しかしここで、要注意。マルチメディアのインプットなら、どんな形でも効果的であるというわけではありません。

それどころか逆効果になってしまうこともあるので、「読む」「聞く」「見る」を上手に混ぜ合わせることが重要になります。何でもかんでもゴチャ混ぜでは、思ったような効果は出ないのです。

例えば、字幕。

動画を見る時に、「聞く」「見る」だけでは心許ないので、字幕をオンにして動画の内容の取りこぼしを防ごうなどと思ったことはないでしょうか?

字幕を付ければ、「聞く」インプットに「読む」インプットも追加でき、聞き逃しても文字で追い直せるので理解度も上がるだろう……。そう考えるのも自然です。

しかしながら、実際にはそうではありません。動画視聴で音声に字幕を加えると、ワーキングメモリーの負荷を分散させられるどころか、字幕の情報量でオーバーフロー状態になりかねないのです。





例えば、パワポを使ったプレゼンテーションでは、資料画像に文字を入れすぎないようにと言われたりしますよね。それこそ、「何文字まで」と制限されることだってある。

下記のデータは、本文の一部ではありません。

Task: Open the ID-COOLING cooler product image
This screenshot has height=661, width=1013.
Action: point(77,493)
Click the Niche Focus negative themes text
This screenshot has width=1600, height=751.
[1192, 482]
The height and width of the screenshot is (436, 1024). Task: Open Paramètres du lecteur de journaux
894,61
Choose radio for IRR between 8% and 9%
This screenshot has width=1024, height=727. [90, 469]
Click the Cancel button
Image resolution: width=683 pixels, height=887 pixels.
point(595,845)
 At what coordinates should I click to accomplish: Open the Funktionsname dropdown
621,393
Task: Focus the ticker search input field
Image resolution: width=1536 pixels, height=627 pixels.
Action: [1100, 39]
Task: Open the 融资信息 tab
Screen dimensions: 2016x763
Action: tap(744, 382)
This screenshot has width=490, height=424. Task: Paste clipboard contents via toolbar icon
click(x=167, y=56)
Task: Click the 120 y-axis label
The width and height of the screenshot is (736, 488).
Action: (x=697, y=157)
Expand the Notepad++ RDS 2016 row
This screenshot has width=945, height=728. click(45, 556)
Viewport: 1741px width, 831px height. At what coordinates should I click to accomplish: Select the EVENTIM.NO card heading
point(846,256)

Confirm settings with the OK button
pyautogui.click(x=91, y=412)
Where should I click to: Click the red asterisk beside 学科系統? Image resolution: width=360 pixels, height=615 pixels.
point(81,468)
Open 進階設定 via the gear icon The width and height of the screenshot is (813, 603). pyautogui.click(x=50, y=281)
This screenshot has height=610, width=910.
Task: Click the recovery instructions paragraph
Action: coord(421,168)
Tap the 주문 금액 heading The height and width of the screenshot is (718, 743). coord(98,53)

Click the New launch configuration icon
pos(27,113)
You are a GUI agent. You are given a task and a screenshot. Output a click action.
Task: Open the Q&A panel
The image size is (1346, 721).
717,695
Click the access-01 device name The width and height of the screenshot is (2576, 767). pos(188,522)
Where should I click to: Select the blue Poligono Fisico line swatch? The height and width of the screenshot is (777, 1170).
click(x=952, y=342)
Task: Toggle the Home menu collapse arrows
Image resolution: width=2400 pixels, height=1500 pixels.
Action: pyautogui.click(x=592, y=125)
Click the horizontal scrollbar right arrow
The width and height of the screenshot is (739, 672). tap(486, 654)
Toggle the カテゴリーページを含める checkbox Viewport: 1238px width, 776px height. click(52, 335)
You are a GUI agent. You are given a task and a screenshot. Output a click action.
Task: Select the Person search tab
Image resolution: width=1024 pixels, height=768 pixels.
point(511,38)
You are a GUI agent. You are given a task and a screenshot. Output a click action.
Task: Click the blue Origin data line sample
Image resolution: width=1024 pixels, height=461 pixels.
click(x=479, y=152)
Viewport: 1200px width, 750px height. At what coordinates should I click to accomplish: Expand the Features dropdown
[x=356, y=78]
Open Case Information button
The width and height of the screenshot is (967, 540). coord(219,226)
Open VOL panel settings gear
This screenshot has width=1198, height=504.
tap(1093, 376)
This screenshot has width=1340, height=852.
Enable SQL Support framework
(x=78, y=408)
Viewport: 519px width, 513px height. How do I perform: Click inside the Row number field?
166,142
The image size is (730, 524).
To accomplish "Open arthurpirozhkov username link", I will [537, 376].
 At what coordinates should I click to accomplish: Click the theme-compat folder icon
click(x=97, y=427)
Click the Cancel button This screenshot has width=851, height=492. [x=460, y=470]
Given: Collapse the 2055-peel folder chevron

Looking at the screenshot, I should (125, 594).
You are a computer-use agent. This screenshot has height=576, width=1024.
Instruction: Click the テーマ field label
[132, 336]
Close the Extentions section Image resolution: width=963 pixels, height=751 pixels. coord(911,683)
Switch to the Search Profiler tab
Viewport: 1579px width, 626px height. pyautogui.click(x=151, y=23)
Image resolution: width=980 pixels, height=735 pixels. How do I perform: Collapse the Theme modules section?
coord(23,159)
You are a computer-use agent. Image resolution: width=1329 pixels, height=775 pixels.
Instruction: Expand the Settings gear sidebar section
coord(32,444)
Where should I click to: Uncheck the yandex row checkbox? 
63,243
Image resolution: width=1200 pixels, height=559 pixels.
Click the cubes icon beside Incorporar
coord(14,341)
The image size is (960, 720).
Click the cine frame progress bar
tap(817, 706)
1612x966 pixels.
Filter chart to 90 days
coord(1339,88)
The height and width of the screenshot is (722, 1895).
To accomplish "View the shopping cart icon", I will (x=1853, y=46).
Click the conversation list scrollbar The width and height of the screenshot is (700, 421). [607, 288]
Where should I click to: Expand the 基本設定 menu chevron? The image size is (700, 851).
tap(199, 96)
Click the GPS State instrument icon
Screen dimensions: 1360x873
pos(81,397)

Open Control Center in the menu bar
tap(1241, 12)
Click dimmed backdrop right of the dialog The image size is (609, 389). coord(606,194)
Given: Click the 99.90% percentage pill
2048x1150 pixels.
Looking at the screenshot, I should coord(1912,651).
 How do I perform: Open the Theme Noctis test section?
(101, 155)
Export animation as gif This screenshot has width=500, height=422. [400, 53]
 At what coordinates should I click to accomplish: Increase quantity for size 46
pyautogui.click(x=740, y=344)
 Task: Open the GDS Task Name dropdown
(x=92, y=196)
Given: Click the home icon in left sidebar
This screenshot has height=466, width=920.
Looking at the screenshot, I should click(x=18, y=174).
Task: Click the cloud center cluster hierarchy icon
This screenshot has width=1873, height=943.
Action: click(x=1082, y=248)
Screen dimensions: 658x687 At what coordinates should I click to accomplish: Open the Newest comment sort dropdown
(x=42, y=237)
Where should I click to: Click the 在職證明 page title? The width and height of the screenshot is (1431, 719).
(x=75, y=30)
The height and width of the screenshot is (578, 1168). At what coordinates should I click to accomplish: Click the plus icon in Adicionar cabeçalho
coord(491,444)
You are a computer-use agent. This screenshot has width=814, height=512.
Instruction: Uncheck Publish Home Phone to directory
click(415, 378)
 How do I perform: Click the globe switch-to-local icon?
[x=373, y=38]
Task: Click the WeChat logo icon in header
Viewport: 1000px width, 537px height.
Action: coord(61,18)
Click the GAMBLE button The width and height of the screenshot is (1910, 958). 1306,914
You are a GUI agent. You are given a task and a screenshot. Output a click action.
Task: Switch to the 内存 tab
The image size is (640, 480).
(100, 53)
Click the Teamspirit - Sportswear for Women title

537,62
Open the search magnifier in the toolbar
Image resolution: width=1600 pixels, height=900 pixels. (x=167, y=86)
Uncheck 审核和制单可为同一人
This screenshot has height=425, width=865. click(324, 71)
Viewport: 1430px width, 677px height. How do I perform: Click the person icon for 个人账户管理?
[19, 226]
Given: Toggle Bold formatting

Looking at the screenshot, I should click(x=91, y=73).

それは、過度な書き文字によって、聞き手の注意力が文字の方に引かれてしまい、プレゼンの詳細が耳から入りにくくなるからです。うまく集中できなくなるわけです。

動画の字幕も同様に解釈できます。

例えば字幕付きの映画で、字幕に気を取られて登場人物の表情を見逃したり、その場の雰囲気や気持ちが理解できなかったと感じたことはないでしょうか?

字幕によって、動画のインプットが増え過ぎてしまい、情報の理解度そのものが落ちてしまう傾向があるのです。

特に、未知の分野を学んだり、新しい情報をゲットしたりする時には、ワーキングメモリーに負荷をかけてはいけません。ついつい良かれと思って字幕を付けて、余計な情報を増やしてしまわないように気をつけましょう。